**Task item**
Please copy, character for character, each line from the beginning of the listing to the line containing "Click the Chip label", including both.

**Extracted material**
=====

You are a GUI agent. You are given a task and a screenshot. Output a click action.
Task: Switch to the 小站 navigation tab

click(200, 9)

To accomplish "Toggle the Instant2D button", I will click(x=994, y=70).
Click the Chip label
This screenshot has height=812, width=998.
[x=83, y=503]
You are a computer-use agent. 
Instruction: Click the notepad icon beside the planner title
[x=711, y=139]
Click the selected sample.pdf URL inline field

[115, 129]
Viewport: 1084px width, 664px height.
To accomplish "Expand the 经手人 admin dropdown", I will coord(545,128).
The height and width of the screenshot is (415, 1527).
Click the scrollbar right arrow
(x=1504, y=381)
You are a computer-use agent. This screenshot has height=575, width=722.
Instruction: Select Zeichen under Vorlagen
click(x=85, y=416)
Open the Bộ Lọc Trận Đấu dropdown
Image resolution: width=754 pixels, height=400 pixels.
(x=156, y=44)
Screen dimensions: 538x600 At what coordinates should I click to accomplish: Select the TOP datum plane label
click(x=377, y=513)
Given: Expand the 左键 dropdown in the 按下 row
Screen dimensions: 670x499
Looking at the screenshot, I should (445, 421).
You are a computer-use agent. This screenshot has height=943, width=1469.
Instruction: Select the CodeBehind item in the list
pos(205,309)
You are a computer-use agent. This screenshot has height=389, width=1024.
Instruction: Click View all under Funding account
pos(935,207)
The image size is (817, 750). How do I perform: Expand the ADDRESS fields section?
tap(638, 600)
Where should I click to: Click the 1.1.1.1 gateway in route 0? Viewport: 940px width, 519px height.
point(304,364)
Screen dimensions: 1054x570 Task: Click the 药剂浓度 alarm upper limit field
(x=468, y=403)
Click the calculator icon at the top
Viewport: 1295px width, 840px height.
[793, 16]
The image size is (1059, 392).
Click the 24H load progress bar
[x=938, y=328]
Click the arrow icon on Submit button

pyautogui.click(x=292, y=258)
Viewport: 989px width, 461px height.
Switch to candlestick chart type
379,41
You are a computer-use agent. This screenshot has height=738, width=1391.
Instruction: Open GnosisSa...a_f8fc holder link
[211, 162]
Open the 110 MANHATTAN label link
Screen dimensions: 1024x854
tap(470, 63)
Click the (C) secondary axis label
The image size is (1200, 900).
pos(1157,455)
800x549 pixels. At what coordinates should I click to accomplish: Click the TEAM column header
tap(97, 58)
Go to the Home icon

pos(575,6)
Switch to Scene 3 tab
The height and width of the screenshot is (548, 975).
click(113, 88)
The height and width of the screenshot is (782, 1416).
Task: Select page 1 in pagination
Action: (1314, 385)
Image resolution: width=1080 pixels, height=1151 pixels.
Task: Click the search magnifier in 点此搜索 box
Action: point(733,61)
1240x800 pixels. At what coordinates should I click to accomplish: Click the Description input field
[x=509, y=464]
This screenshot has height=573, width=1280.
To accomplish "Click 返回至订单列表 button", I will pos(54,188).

=====

**Written response**
You are a GUI agent. You are given a task and a screenshot. Output a click action.
Task: Switch to the 小站 navigation tab

click(200, 9)

To accomplish "Toggle the Instant2D button", I will click(x=994, y=70).
Click the Chip label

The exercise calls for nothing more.